Des bruits de pas, ceux de deux hommes qui se dirigent vers la cellule. Au milieu de cet enfer de lamentations, de cris rageurs et de rires possédés, les individus s'approchent en silence du responsable de ce chaos. Un second prisonnier vient compléter les effectifs de cette cellule. Le gardien se penche sur l'homme menotté, lui chuchotant quelques mots sur un ton de plaisanterie malsaine. Suite à quoi, il entreprend de trouver les clés en cherchant parmi celles qui ornent son jeu personnel.

"Amuse-toi bien."

Petit rire moqueur, et la porte s'ouvre.

"Regarde ce qu'on t'amène, pauvre taré. Un copain, si c'est pas beau ça ?"

Le monstre ne cesse de rire, et le gardien lassé se jette brusquement sur lui, administrant à ce dernier une série de coups de pieds rageur au niveau de l'estomac. Ici, le règlement vis-à-vis du comportement des gardiens n'est qu'une forme de guide qu'il n'est pas toujours nécessaire de suivre, en fonction de la situation...
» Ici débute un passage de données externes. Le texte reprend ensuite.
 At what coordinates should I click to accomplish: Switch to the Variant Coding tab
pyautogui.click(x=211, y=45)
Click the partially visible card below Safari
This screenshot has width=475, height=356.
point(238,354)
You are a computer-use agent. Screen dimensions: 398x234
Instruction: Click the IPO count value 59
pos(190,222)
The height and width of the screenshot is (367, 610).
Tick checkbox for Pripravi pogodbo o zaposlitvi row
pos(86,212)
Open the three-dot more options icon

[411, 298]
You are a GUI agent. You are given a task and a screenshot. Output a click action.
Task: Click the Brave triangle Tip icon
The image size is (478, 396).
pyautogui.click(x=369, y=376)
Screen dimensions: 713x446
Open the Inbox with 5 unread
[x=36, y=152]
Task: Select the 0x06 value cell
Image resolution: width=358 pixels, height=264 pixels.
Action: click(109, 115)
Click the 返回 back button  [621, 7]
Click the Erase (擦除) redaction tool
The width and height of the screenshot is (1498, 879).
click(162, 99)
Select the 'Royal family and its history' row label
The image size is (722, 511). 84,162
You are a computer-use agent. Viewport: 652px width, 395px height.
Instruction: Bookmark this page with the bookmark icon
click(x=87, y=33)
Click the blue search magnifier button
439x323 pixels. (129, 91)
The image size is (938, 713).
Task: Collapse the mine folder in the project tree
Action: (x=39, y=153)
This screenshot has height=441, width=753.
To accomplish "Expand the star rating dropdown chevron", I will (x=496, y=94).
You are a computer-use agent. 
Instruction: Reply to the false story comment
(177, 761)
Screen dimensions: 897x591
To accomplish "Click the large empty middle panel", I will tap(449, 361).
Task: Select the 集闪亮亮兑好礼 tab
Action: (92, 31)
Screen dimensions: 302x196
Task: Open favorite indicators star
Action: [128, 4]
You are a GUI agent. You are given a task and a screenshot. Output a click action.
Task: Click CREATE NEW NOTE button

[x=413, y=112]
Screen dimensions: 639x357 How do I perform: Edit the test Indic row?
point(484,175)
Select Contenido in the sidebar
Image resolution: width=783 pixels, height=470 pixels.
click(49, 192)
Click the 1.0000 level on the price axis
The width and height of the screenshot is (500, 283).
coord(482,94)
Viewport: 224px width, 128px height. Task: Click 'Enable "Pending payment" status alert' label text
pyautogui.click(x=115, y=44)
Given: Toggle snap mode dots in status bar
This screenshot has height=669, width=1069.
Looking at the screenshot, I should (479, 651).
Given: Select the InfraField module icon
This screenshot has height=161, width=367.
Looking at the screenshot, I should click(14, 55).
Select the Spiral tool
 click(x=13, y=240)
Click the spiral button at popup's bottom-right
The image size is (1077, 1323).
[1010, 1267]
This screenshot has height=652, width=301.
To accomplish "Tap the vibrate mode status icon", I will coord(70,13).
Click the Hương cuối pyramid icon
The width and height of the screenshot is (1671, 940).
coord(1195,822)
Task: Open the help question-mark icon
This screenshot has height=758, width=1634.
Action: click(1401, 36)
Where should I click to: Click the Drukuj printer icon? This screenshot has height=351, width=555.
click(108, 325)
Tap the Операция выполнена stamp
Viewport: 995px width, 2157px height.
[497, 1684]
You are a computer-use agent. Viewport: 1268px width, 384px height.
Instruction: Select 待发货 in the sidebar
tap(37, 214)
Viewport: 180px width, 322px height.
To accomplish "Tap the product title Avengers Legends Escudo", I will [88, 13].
"Tu vas la fermer, le cinglé ?"

Nazgahl s'étrangle, étouffé par le sang qui emplit sa gueule. Se roulant en boule dans le coin de la pièce, il laisse son rire puissant se changer en un léger sifflement. Son corps est secoué de spasmes, mais le silence est temporairement revenu, au plus grand soulagement des détenus...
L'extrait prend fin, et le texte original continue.